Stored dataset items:
%%
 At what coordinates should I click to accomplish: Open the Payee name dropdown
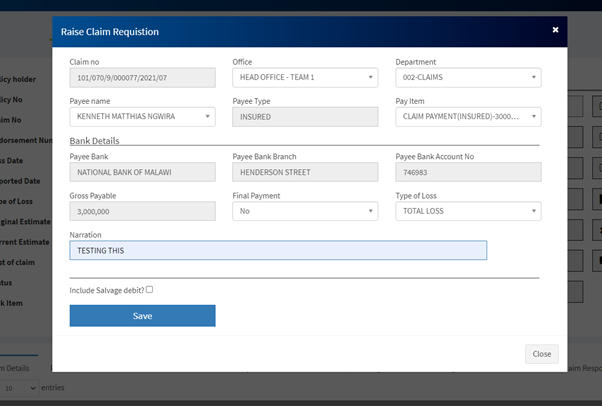(x=142, y=117)
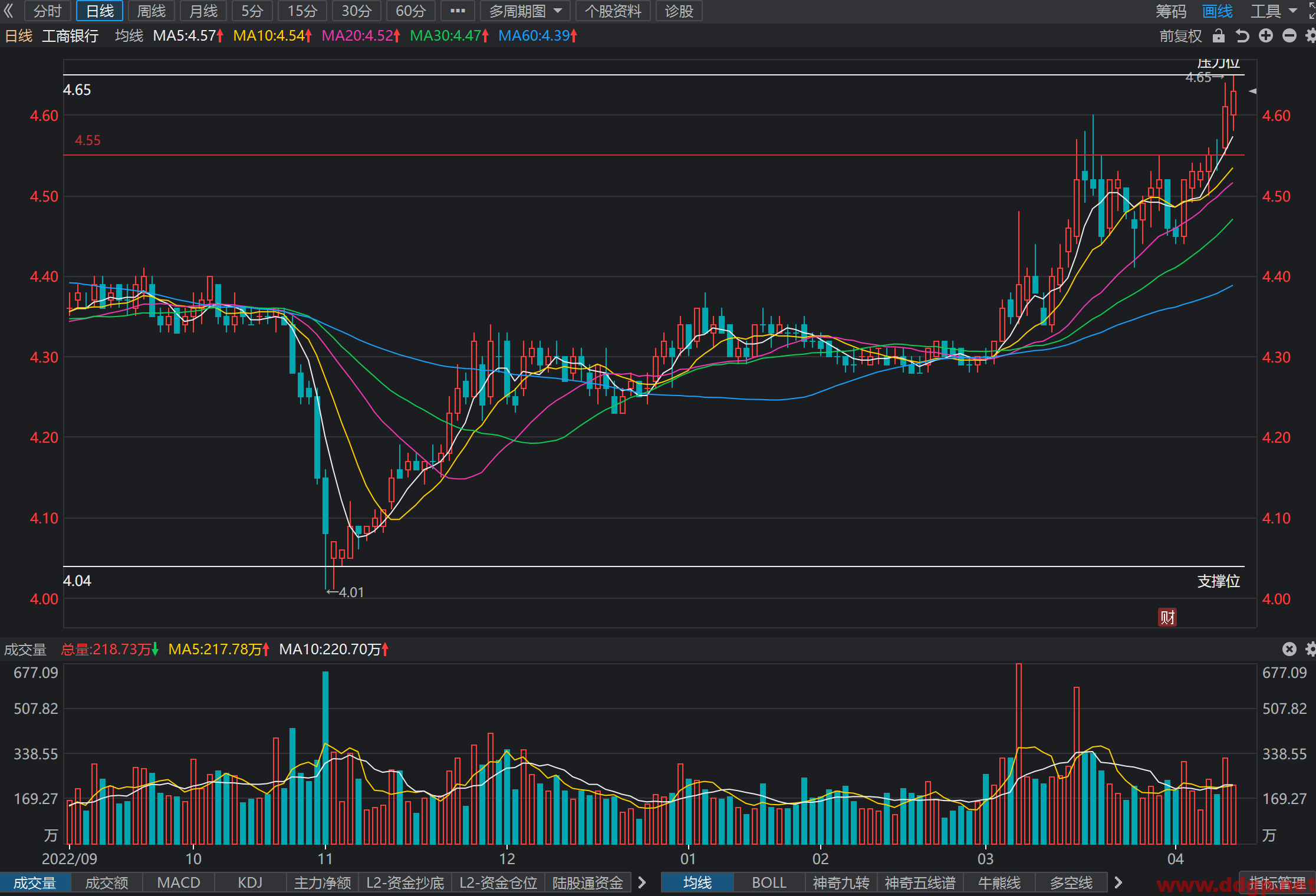Close the 成交量 volume sub-panel

1289,649
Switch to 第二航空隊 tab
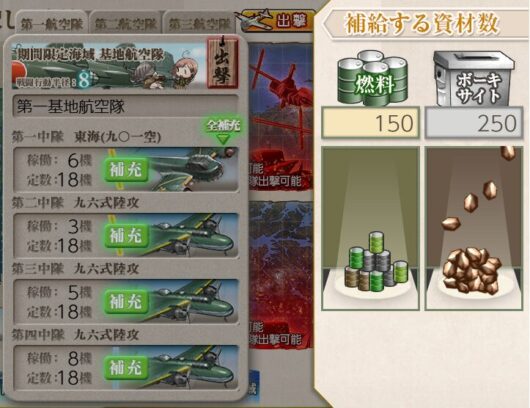The height and width of the screenshot is (408, 530). (126, 24)
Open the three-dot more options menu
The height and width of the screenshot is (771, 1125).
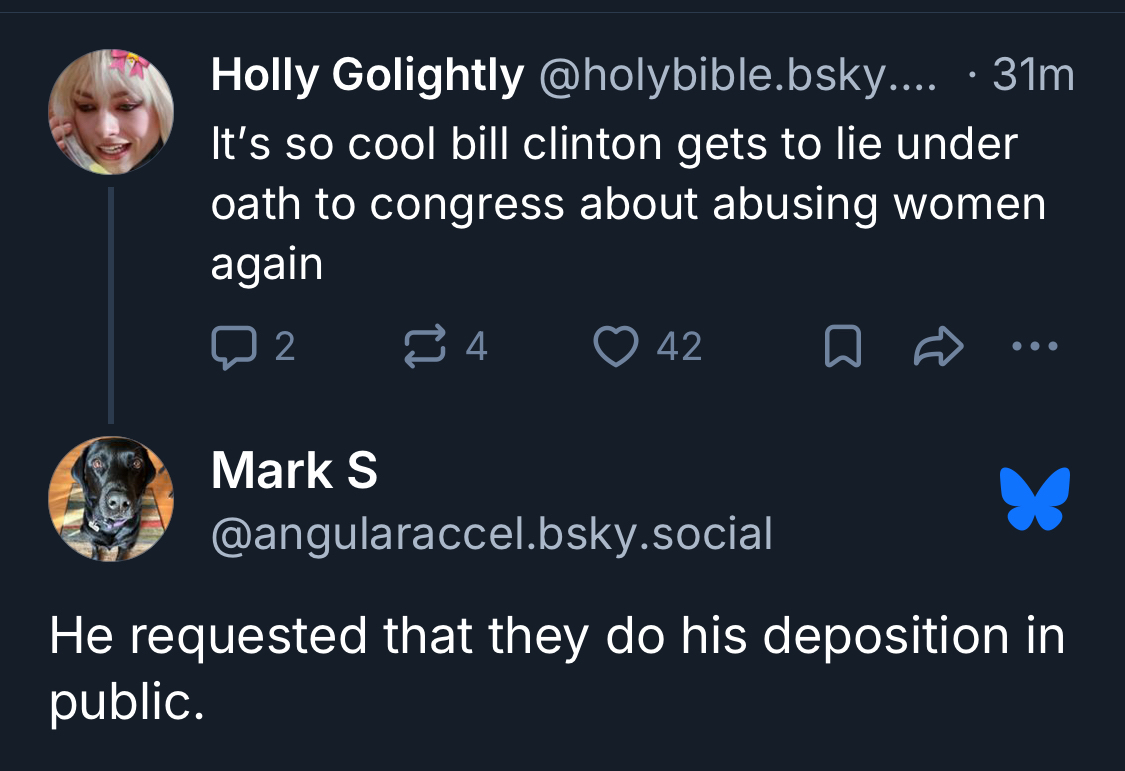1033,348
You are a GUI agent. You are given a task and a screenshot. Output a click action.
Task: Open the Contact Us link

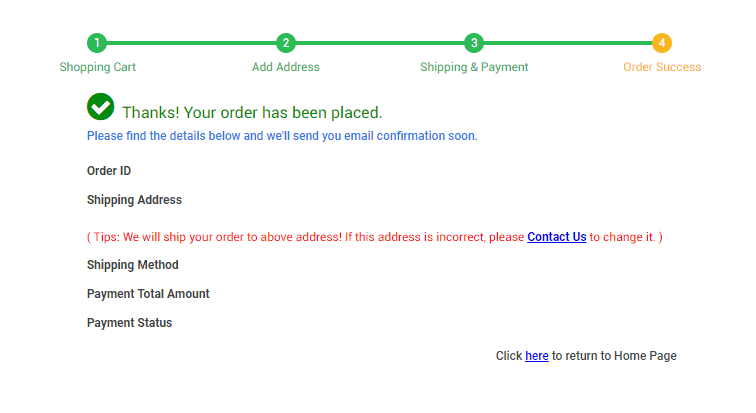pyautogui.click(x=556, y=237)
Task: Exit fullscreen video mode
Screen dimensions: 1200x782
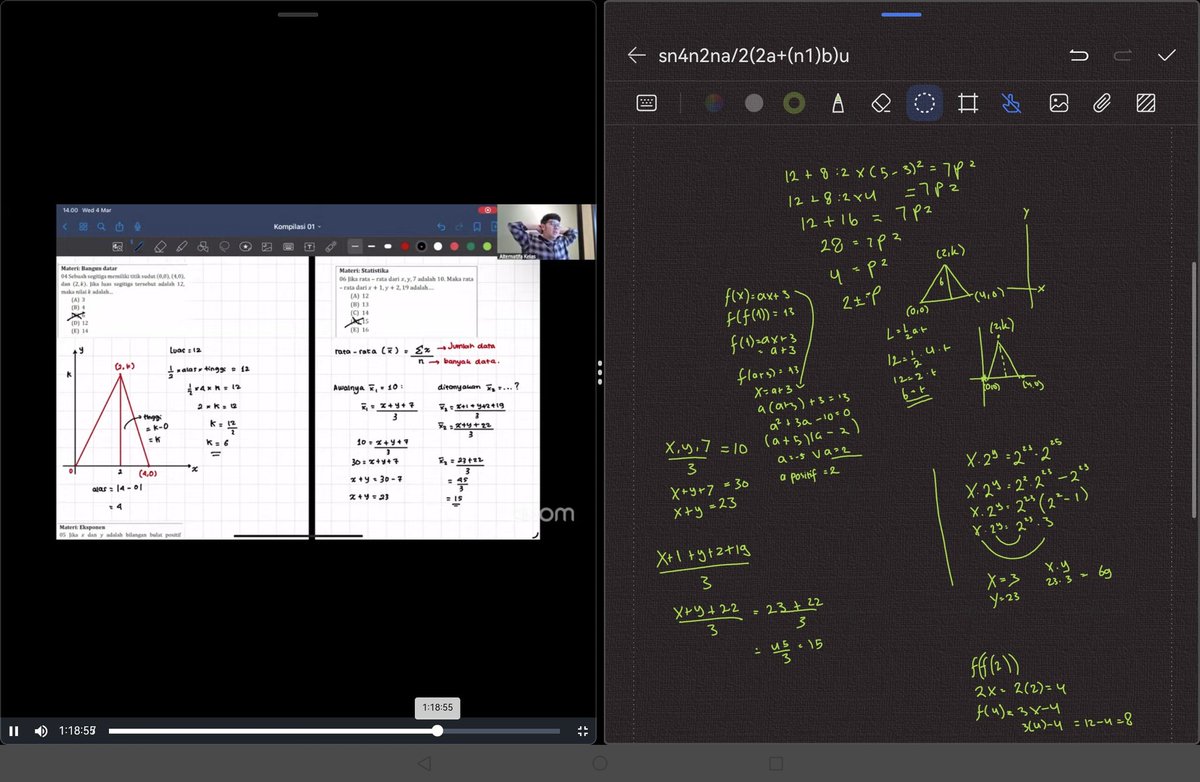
%%
__GIVEN EXERCISE__. Update all the rows above by replacing "Open" with "Click" wherever it occurs and changing nothing else. Omit the pictures from your output.

__FINISHED EXERCISE__.
 At what coordinates should I click to accomplish: Click the Payee name dropdown
(x=142, y=117)
Close the 成交量 volume sub-panel

1289,649
Switch to 第二航空隊 tab
The height and width of the screenshot is (408, 530). (126, 24)
Click the three-dot more options menu
The height and width of the screenshot is (771, 1125).
1033,348
You are a GUI agent. You are given a task and a screenshot. Output a click action.
Task: Click the Contact Us link

pyautogui.click(x=556, y=237)
Task: Exit fullscreen video mode
Screen dimensions: 1200x782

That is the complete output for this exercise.